The National Police has dismantled two interconnected criminal organizations dedicated to migrant smuggling between Morocco and the Canary Islands. These gangs are responsible for the arrival of 204 Moroccan migrants in six small boats to the coasts of Lanzarote (5) and Fuerteventura (1).

As part of this operation, eight arrests have been made in the Canarian town in the provinces of Las Palmas(4), as well as in Murcia (2), Cádiz (1) and Vizcaya (1), all of them for crimes against the rights of foreign citizens, belonging to a criminal organization and false documents. Three of those arrested remain in provisional prison.

The criminal network charged each migrant an average of 3,000 euros, for which a profit for the organization is estimated at around 612,000 euros.

The investigation carried out by the National Police has been able to clarify the existence of two perfectly structured and interconnected criminal organizations dedicated to the trafficking of Moroccan migrants that operated from the Moroccan coast to the Canary Islands.

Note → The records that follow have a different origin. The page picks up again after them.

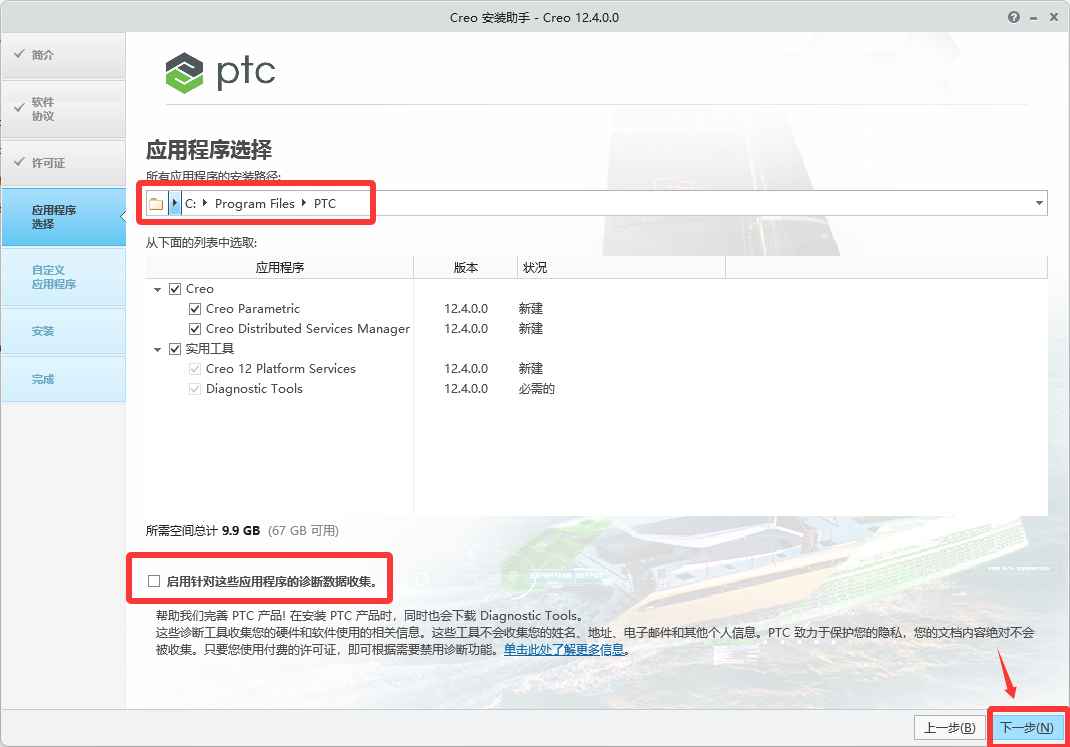This screenshot has height=747, width=1070.
Task: Open the installation path dropdown list
Action: (1038, 202)
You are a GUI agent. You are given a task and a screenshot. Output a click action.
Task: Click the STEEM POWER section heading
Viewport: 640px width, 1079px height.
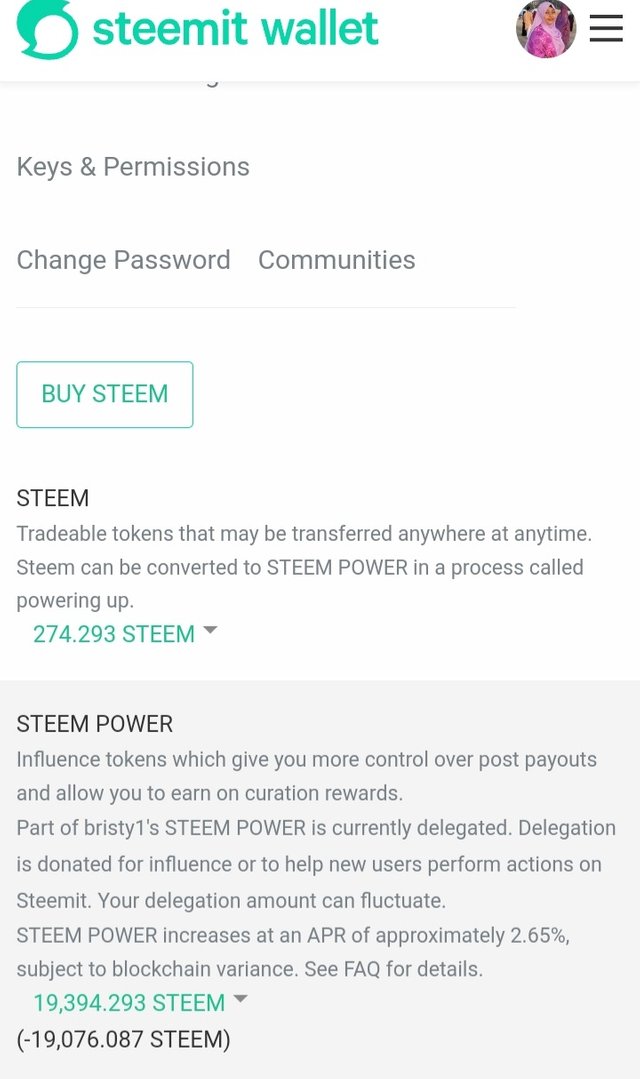click(95, 724)
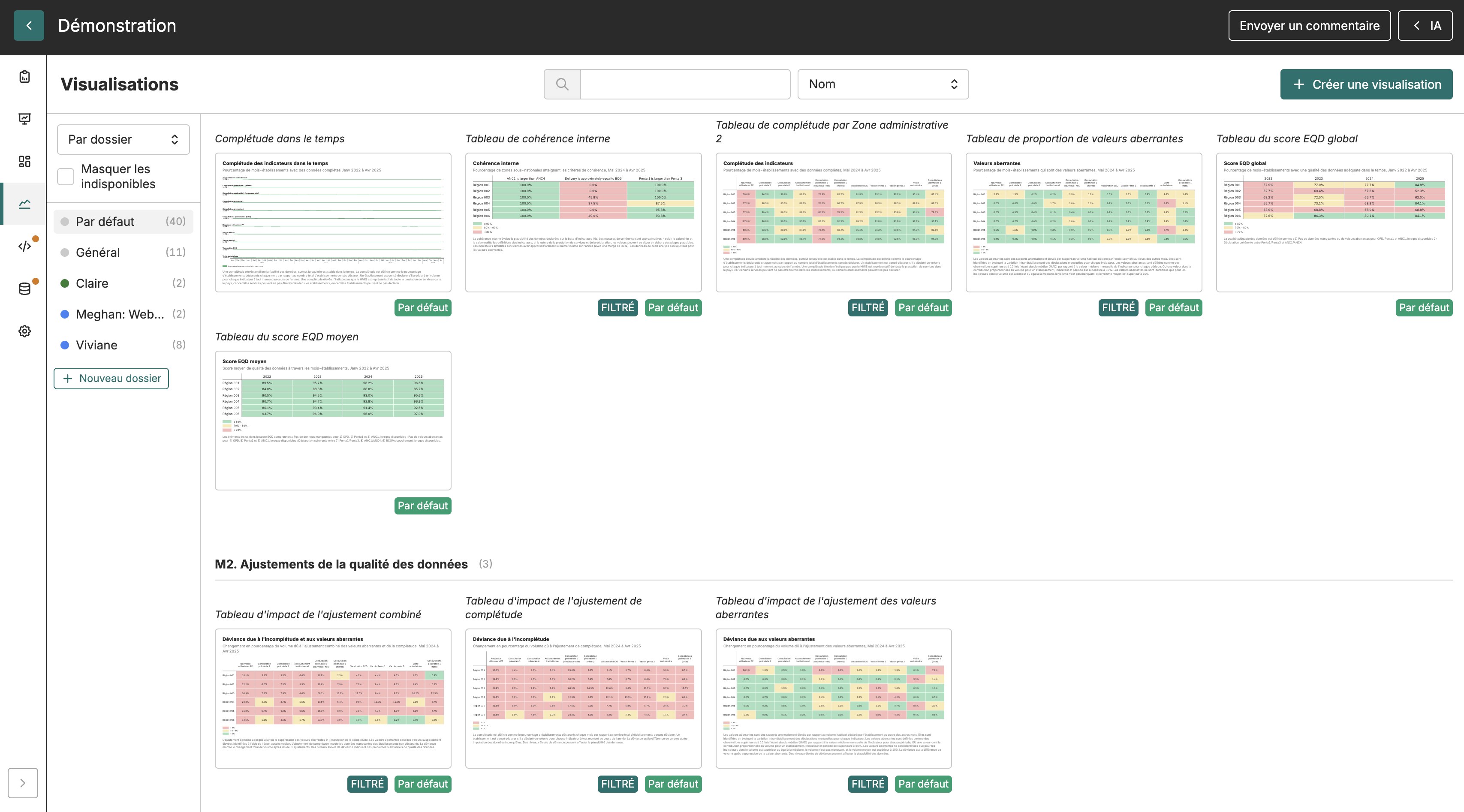
Task: Click Envoyer un commentaire button
Action: click(x=1310, y=26)
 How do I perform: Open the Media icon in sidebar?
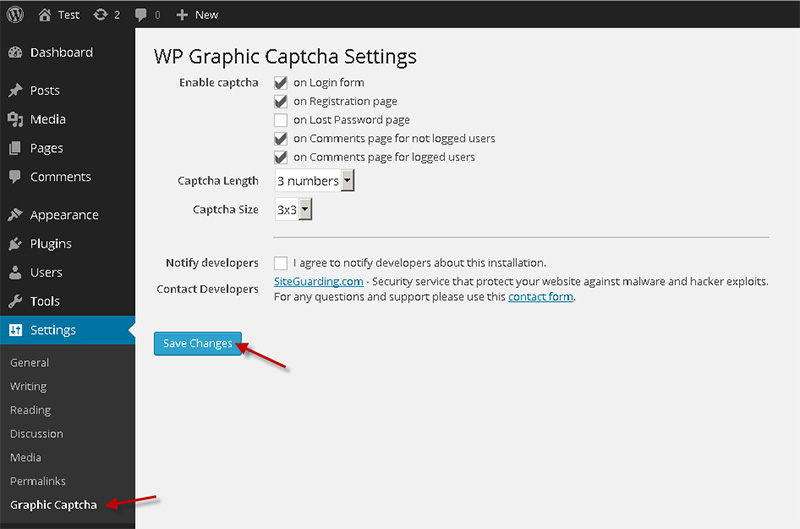point(15,120)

These two disjointed gangs had been responsible for the arrival of 204 immigrants with a ‘modus operandi’ that has made it possible to locate the leaders, find the routes used, exit points and the amounts that migrants were charged for taking them in a boat to Spain.

Investigators have found that the criminal network charged each migrant an average of 3,000 euros, although initially they requested payment of 4,000 euros and if they did not have enough migrants for the boat to be full of capacity, they lowered the price to 2,500 euros.

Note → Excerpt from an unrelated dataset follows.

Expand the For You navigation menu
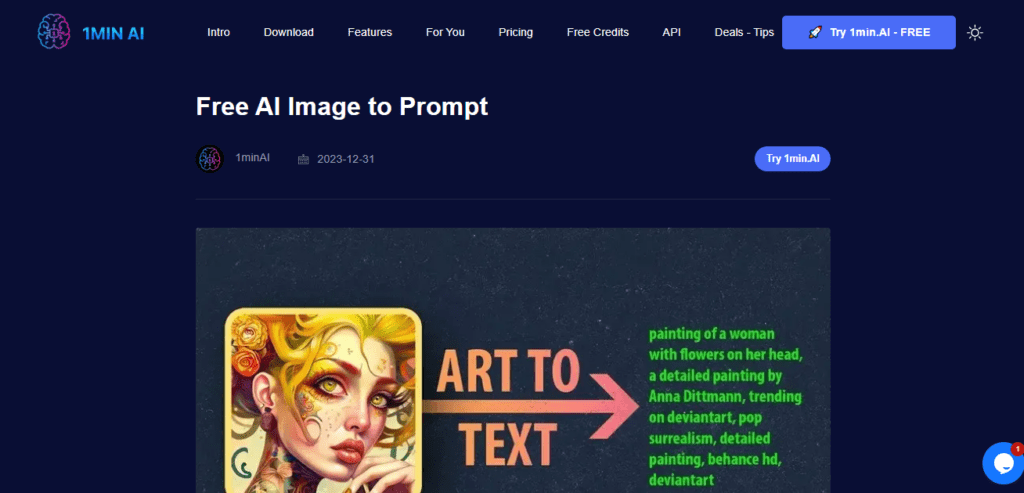Screen dimensions: 1024x493 click(x=445, y=32)
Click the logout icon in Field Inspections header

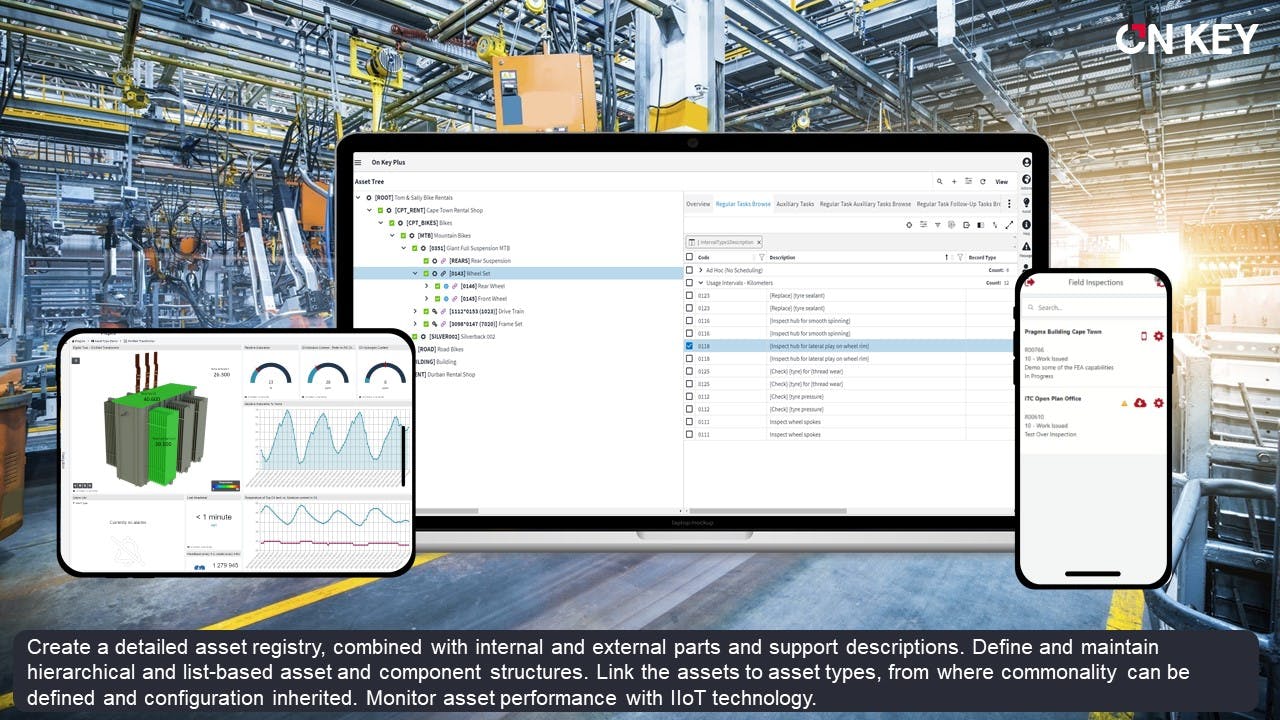pos(1030,282)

With the number of boats and migrants transferred known by the agents, a benefit for the organization of more than 600,000 euros has been estimated.

With all the evidence, the agents have been able to dismantle the organizations through a device in several provinces in which almost a hundred police officers participated, carrying out three entries and searches in the homes of the leaders of the organizations, specifically in Sotogrande ( Cádiz), Lorquí (Murcia) and Lanzarote (Las Palmas), during which numerous information storage devices were intervened, as well as documentation related to economic transactions to pay for the trip in the small boats.